• **EXERCISE AIM**
Rewrite the entries below as a numbered list with blank lines left out, covering only the lines from the one that contains "orange color swatch" through the one that contains "(x=26, y=184)", both included.

• **THE RECORDS**
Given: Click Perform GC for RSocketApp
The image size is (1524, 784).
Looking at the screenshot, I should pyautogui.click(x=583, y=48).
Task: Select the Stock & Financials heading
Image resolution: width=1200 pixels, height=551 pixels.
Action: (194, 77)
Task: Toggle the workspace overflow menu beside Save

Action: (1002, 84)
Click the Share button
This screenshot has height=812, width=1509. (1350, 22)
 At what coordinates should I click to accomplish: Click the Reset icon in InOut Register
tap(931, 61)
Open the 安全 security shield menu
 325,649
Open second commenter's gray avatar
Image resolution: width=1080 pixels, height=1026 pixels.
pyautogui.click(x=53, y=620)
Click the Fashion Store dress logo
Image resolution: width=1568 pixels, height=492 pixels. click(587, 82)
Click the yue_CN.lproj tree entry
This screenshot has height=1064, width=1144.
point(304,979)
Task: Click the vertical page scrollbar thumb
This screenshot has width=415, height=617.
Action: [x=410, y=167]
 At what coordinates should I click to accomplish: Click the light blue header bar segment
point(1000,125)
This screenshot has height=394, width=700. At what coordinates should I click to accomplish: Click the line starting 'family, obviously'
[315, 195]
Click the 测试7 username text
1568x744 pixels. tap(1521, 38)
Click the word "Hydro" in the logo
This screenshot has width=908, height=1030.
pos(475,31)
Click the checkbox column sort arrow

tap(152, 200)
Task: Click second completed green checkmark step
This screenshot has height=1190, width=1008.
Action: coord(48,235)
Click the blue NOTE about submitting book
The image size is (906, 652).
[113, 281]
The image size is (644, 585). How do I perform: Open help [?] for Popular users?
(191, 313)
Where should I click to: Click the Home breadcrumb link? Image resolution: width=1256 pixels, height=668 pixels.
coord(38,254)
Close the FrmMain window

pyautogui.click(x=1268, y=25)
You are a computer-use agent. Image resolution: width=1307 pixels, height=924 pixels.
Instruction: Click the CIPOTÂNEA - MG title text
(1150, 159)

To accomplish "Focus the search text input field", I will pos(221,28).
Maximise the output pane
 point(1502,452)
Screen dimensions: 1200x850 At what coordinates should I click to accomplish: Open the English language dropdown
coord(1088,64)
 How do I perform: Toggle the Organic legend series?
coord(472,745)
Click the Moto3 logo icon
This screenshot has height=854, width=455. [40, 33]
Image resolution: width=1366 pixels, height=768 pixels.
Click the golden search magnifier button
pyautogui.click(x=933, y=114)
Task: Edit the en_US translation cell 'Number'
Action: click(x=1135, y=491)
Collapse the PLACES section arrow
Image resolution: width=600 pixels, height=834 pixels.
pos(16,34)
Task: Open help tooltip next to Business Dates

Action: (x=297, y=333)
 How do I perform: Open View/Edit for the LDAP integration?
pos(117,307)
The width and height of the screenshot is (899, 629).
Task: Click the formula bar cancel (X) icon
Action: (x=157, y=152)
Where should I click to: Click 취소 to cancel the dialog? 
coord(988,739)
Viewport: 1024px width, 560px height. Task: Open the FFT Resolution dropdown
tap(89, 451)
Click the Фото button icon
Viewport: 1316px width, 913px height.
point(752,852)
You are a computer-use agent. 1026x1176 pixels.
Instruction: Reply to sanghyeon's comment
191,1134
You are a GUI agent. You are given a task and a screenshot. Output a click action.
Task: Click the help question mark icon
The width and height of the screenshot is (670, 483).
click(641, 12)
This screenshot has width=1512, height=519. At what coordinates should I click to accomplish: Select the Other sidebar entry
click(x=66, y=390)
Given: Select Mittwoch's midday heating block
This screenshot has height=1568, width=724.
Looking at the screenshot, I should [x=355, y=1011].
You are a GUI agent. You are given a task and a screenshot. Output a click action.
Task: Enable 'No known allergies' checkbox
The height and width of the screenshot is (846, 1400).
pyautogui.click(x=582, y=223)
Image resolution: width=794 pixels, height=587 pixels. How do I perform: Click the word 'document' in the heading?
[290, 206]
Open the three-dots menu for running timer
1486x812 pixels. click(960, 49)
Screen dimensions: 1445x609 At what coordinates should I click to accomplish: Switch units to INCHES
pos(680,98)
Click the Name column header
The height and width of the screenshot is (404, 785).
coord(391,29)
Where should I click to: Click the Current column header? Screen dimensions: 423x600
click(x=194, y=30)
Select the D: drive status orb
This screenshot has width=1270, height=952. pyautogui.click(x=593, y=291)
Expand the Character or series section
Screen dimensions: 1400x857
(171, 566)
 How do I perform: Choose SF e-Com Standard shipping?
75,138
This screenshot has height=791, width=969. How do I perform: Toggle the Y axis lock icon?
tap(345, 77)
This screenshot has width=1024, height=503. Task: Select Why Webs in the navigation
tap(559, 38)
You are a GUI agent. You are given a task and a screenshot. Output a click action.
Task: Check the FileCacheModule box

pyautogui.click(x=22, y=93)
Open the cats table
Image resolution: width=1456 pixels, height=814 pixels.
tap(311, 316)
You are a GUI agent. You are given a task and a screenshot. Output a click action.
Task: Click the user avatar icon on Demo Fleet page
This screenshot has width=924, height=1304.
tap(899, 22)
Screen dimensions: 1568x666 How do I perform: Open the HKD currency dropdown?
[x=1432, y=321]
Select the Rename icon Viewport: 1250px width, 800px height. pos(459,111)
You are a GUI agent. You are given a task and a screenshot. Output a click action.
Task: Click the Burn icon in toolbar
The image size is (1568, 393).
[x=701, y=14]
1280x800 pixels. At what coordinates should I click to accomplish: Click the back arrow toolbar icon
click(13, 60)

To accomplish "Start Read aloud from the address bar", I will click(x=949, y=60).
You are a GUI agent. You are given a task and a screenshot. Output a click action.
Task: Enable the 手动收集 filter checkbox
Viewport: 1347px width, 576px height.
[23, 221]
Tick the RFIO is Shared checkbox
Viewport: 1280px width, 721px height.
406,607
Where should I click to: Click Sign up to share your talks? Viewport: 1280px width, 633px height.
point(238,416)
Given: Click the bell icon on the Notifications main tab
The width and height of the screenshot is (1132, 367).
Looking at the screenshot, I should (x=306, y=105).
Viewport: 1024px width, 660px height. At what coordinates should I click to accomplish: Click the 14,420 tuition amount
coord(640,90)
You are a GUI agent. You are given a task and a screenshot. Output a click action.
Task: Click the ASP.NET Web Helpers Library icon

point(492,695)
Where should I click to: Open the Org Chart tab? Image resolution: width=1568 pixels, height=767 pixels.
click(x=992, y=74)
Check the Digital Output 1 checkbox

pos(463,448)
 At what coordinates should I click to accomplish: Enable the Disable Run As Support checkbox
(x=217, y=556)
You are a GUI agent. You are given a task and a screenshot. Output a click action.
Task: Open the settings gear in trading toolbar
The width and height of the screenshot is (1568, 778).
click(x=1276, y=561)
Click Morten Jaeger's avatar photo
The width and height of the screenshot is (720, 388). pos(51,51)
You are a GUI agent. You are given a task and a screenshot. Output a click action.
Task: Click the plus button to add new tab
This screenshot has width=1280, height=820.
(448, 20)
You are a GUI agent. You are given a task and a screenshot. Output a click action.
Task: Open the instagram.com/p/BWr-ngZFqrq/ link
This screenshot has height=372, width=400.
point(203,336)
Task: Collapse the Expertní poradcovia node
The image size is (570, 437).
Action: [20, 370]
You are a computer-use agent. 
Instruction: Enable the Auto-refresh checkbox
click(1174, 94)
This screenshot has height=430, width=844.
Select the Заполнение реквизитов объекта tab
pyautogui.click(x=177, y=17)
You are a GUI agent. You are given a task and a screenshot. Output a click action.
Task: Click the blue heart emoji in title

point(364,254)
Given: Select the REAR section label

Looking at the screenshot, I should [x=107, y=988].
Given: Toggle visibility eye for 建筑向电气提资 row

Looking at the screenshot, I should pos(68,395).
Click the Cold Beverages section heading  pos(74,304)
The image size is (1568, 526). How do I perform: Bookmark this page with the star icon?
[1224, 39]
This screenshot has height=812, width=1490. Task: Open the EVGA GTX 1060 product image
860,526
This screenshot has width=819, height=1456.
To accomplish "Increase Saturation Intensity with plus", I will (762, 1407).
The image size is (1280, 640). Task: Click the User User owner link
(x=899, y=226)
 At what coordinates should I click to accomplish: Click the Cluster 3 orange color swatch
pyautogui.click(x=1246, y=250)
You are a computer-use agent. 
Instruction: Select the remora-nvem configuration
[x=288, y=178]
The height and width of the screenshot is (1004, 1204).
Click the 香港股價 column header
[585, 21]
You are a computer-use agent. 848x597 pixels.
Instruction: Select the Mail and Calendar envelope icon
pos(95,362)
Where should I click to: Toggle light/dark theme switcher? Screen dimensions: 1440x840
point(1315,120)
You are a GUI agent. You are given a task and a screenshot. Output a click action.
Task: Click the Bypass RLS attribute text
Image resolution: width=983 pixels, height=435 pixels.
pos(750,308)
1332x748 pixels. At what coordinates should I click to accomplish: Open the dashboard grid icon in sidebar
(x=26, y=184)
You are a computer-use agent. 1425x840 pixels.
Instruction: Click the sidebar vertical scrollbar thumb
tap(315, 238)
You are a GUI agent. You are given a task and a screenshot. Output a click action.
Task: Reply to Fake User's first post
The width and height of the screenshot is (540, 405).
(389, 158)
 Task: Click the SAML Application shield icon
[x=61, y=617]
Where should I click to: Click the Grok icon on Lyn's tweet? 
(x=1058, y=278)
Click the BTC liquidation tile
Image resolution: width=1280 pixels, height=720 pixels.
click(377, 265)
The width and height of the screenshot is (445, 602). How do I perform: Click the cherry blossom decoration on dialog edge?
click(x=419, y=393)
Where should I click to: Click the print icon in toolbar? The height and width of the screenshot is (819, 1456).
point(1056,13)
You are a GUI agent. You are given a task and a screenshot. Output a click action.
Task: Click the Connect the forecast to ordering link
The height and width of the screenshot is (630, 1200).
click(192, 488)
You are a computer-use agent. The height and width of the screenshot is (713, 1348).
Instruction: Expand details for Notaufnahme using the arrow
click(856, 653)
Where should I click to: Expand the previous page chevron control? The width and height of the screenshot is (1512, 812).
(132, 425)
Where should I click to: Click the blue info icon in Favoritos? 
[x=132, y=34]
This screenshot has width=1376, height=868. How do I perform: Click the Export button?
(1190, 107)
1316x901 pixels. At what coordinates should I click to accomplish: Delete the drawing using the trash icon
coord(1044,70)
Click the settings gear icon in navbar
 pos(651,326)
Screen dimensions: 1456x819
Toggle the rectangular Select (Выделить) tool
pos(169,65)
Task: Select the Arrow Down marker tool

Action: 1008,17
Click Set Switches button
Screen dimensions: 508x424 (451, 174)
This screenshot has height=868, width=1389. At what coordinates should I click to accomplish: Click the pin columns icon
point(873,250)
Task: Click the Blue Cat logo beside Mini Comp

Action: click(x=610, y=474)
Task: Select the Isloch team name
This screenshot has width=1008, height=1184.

• **TASK RESPONSE**
1.  At what coordinates should I click to accomplish: Click the Cluster 3 orange color swatch
2. pyautogui.click(x=1246, y=250)
3. You are a computer-use agent. 
4. Instruction: Select the remora-nvem configuration
5. [x=288, y=178]
6. The height and width of the screenshot is (1004, 1204).
7. Click the 香港股價 column header
8. [585, 21]
9. You are a computer-use agent. 848x597 pixels.
10. Instruction: Select the Mail and Calendar envelope icon
11. pos(95,362)
12. Where should I click to: Toggle light/dark theme switcher? Screen dimensions: 1440x840
13. point(1315,120)
14. You are a GUI agent. You are given a task and a screenshot. Output a click action.
15. Task: Click the Bypass RLS attribute text
16. Image resolution: width=983 pixels, height=435 pixels.
17. pos(750,308)
18. 1332x748 pixels. At what coordinates should I click to accomplish: Open the dashboard grid icon in sidebar
19. (x=26, y=184)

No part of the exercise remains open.